— Ну, если так…
Шурка энергично брыкнул ногами и головой вниз свалился прямо в лопухи. Старик помог ему встать на ноги и тут же потянул за собой:
— Идем, я тебя на стежку выведу.
Задами они миновали деревню, и уже очутившись на слабо различимой среди деревьев тропе, старик остановился.
— Погодь, барин, ты где золотишко искать-то должон был?
— Значит, достали? — Шурка понял, что в деревне всем все давно ясно и на всякий случай оглянулся.
— Знамо дело, — старик как-то странно хихикнул.
— Ну, тогда и говорить не о чем… — Шурка попробовал сориентироваться.
— Нет, ты скажи, где само?
Настойчивость старика была непонятной, и вдруг подумав, что старик набивается в долю, Шурка коротко бросил:
— В подвале, по правую руку восьмой кирпич сверху…

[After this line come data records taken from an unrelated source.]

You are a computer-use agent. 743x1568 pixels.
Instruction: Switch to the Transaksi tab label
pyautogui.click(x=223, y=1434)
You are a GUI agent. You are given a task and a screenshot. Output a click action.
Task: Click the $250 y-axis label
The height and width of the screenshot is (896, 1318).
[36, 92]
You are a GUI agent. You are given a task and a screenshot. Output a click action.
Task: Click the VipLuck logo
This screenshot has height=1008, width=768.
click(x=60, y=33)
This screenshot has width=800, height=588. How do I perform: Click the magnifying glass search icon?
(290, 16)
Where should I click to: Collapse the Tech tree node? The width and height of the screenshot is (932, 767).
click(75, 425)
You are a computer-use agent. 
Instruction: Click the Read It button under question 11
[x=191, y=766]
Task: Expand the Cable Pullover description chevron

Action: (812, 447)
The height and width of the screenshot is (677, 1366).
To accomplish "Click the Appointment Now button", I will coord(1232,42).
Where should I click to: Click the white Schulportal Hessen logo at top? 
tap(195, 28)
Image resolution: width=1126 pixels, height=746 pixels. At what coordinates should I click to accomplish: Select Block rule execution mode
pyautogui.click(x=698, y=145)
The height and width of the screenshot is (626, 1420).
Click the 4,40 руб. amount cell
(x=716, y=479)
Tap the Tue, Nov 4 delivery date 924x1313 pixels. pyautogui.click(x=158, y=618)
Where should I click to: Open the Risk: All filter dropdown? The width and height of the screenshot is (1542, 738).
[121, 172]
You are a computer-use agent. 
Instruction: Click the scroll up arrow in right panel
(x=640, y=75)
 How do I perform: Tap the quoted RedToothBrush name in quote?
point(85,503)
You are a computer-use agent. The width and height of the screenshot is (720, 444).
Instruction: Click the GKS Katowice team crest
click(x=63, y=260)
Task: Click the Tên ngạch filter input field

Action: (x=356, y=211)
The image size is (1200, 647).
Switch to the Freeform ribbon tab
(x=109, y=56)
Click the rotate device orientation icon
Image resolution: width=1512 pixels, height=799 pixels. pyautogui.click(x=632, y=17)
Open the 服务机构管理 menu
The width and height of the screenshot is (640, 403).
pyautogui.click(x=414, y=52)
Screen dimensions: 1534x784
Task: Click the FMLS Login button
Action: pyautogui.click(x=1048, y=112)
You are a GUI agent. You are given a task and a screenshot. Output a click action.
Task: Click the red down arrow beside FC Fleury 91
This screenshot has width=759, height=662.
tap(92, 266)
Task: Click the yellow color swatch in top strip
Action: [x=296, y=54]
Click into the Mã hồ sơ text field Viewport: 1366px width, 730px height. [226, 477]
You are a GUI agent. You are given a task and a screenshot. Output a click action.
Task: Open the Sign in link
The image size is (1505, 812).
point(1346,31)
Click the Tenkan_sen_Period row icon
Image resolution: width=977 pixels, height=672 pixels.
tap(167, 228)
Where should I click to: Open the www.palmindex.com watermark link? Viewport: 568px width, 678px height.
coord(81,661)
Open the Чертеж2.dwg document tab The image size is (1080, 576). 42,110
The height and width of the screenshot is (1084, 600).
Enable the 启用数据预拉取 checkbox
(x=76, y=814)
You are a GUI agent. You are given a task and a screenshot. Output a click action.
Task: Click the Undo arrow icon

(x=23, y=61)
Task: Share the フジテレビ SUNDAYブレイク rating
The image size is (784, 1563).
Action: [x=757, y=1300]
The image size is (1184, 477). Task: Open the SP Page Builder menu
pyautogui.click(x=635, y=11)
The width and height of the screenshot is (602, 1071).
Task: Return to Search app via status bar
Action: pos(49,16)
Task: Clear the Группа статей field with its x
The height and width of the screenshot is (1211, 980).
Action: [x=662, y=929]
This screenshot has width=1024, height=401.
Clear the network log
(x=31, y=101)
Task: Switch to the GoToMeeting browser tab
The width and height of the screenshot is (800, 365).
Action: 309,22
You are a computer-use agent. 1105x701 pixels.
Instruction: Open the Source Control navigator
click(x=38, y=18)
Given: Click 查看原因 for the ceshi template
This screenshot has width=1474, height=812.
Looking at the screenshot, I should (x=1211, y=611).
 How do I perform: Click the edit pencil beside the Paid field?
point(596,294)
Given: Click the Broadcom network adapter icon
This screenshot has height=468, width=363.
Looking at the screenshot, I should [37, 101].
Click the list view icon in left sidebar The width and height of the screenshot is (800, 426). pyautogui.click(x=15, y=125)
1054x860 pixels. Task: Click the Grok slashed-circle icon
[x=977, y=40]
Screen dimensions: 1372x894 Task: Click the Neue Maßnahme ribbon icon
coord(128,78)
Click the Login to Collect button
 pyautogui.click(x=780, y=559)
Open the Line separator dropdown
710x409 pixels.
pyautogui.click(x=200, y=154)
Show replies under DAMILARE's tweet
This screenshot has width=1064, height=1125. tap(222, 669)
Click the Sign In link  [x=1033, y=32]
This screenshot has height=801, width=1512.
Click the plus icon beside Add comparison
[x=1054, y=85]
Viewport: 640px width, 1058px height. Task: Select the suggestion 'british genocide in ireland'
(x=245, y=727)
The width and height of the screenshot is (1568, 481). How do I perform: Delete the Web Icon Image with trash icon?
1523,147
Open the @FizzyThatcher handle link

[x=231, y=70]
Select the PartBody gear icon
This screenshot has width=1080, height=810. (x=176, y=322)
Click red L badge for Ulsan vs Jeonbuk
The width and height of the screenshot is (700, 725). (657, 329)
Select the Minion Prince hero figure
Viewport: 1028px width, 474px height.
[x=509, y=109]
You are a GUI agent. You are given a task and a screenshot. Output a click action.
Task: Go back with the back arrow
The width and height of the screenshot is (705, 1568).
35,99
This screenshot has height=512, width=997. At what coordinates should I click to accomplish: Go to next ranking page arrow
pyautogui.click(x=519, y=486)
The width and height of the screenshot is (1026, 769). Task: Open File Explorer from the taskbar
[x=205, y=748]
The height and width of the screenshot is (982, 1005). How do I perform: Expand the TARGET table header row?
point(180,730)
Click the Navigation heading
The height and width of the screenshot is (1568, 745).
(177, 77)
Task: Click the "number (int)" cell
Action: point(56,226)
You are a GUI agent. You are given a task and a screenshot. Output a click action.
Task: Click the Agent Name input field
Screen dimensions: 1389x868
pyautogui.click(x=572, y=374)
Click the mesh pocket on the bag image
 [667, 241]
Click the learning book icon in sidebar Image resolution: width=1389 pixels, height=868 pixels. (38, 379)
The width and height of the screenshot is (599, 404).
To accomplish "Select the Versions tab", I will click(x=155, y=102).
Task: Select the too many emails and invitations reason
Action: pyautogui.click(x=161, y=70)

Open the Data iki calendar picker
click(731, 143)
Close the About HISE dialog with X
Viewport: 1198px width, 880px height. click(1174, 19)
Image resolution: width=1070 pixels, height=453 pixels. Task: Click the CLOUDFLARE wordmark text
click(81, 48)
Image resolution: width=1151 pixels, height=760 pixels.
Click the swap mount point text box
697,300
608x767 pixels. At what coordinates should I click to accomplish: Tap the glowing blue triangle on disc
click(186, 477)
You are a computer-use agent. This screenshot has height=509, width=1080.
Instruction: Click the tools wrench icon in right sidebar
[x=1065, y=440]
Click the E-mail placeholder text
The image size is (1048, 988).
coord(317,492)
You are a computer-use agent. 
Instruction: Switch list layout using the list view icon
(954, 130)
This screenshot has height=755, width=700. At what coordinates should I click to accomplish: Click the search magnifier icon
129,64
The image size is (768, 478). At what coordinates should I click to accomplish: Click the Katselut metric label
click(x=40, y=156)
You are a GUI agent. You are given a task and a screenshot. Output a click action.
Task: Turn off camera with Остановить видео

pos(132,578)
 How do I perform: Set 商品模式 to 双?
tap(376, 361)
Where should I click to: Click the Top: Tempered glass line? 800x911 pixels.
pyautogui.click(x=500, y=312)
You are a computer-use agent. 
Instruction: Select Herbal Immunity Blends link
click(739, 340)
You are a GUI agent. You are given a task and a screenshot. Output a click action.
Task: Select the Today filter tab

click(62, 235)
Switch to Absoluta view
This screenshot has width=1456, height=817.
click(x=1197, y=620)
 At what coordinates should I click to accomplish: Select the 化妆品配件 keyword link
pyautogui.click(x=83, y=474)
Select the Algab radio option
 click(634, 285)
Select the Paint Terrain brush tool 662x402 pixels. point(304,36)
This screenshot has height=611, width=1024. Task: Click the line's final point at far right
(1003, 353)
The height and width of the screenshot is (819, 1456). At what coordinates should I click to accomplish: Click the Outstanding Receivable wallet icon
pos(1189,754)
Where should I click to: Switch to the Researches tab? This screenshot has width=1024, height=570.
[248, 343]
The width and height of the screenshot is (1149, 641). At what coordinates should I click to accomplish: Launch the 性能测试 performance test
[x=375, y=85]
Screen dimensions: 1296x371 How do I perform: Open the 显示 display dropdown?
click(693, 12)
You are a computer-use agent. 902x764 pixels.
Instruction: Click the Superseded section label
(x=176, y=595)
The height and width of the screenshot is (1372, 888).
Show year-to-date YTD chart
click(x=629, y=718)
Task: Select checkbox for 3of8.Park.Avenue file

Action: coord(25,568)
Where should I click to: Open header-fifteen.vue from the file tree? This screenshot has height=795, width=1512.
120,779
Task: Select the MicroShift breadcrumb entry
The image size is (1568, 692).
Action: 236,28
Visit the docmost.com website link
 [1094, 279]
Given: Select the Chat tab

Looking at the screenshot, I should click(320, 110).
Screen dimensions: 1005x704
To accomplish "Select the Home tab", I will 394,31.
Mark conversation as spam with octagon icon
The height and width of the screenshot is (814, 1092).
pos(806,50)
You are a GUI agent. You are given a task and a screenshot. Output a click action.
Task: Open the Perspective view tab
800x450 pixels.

— Правильно, — старик удовлетворенно хмыкнул. — Потому как я сам ентот кирпич в стенку и закладал.
— Ты? — опешил Шурка. — А зачем голову морочил?
— А затем, барин, что все должно быть по справедливости. Землю мужики у Ляксандры Ляксевны взяли, потому как она мужицкая, а цацки барыни вот, неси ей…
Бывший камердинер ткнул узелок в руку Яницкому, и Шурка, взяв его, ощутил необычную тяжесть. Поворот был столь неожиданный, что Шурка только растерянно произнес:
— Ну как же так…
— Иди уж, чего там, ежли что, комитетчики все одно захапают, а так все по справедливости, — строго повторил старик и совсем по-свойски подтолкнул Шурку: — Давай, барин, стежкой через лес, как раз к рассвету в городе будешь. А как Ляксандре Ляксевне узелок отдашь, передай, Фрол, мол, кланялся…
Не зная, как поступить, Шурка затоптался на месте, а тем временем Фрол неслышно отступил назад, и через пару минут силуэт старика как бы растаял в ночном сумраке…
* * *
Пароходик, принадлежавший раньше купцу Сипягину, был переименован в «Спартак», но старое название «Пахарь» напоминало о себе то со спасательного круга, то с пояска до блеска начищенной корабельной рынды.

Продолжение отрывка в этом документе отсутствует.